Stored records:
Content starts
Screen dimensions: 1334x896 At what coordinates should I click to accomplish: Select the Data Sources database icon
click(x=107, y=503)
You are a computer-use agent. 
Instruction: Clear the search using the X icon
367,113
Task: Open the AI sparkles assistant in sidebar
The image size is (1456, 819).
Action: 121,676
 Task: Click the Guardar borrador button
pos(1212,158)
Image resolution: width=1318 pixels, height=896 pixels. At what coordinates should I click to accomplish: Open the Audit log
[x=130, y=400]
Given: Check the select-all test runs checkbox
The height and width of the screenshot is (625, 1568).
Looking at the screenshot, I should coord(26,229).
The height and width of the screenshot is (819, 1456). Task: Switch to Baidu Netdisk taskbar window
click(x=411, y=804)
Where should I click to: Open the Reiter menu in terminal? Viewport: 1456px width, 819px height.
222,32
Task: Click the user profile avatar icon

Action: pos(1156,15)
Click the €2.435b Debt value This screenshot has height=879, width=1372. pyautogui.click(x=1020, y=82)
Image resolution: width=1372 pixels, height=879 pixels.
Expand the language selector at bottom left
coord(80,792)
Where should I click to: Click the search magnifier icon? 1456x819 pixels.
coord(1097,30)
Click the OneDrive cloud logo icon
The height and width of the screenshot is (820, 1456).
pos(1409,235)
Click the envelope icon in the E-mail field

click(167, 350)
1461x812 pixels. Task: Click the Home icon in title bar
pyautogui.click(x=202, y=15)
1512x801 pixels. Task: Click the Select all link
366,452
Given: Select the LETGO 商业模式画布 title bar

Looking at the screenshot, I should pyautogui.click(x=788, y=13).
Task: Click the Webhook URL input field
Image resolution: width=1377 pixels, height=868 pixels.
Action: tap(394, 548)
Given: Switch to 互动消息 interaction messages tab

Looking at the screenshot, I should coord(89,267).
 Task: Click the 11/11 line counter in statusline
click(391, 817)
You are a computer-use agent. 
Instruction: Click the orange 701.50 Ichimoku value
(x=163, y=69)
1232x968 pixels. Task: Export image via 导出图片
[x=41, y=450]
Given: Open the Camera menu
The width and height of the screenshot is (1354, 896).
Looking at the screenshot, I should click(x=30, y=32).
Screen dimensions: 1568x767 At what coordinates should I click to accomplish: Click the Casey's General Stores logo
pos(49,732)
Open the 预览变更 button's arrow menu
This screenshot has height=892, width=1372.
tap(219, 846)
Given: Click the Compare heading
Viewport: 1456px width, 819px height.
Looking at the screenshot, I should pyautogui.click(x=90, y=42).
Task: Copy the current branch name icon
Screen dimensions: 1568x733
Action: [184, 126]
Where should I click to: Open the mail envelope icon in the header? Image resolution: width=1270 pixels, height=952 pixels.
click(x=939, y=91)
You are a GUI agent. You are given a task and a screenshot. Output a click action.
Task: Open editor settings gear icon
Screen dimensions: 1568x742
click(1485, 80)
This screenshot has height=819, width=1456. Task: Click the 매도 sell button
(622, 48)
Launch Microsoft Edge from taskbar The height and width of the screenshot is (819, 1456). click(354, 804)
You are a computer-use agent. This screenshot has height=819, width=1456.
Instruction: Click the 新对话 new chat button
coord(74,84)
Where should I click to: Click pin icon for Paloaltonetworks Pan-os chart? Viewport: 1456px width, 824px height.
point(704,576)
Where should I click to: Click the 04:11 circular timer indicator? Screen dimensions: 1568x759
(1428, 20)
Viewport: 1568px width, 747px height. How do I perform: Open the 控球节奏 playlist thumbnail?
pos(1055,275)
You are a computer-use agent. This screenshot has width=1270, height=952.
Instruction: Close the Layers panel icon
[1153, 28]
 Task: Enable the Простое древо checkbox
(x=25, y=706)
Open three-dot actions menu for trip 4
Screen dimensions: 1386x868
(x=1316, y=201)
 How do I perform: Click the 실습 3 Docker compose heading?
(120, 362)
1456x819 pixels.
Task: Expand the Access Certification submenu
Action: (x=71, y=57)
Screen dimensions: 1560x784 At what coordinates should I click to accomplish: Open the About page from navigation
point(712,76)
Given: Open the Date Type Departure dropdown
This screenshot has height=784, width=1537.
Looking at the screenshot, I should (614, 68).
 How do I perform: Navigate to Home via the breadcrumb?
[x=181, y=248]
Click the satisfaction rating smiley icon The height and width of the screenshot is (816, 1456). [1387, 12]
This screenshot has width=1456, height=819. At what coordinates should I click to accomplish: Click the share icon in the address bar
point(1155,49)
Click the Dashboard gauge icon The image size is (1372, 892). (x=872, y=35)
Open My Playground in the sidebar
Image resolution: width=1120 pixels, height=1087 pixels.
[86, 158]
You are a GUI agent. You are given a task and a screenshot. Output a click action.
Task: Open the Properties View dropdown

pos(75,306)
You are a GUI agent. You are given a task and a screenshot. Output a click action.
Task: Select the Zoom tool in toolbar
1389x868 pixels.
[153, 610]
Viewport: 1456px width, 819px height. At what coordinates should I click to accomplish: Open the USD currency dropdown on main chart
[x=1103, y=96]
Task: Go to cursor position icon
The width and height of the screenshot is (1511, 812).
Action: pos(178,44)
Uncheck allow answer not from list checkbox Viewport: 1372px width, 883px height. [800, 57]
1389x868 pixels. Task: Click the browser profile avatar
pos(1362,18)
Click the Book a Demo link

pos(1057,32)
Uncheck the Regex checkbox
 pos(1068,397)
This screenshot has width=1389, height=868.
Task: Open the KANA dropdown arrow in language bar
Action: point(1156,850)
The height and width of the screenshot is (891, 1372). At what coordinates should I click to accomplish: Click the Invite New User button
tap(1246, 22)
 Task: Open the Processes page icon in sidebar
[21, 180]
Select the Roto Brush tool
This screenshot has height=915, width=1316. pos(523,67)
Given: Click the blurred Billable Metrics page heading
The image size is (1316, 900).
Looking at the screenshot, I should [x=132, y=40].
Content ends
== BRIEF ==
Isolate the lines above that contain the word "computer" and copy them.

== SOLUTION TO THIS PROBLEM ==
You are a computer-use agent. 
You are a computer-use agent. 
You are a computer-use agent. This screenshot has height=819, width=1456.
You are a computer-use agent. This screenshot has width=1270, height=952.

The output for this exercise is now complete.